The programming genius who invented Facebook seems to be the only character who gets much attention in conversations about David Fincher’s film The Social Network. Jesse Eisenberg’s performance as the ambitious young visionary earned him an Oscar nomination, and the film’s sophisticated script — which portrays him as quick-witted and motor-mouthed — made it a Best Picture pick for many pre-Oscars guessers.
But is Mark Zuckerberg really the center of this film?
This audacious super-student who wanted to get into elite clubs makes quite a subject. But the film is also about Zuckerberg’s business partner, Eduardo Saverin. Saverin gets caught up in the rush of Facebook’s juggernaut success, only to realize that success is sucking the life out of his friendship with Zuckerberg. It’s also leading him into a world of business in which words like “loyalty” and “ethics” are fantasies.

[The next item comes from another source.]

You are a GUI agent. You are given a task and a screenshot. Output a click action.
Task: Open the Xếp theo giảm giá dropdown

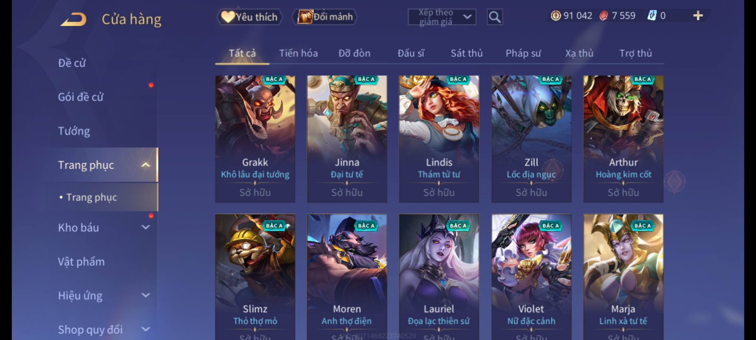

If the audience sympathizes with anybody in this movie, it’s probably Saverin. And Andrew Garfield’s performance anchors Saverin as the film’s true, broken heart. He’s the one who wants to believe that good business can be done without sacrificing conscience.
While screenwriter Aaron Sorkin’s narrative is far too fictional to be taken as an accurate account of the Facebook story, it is remarkable in how it challenges the values that are driving not only the Internet but the whole engine of capitalism.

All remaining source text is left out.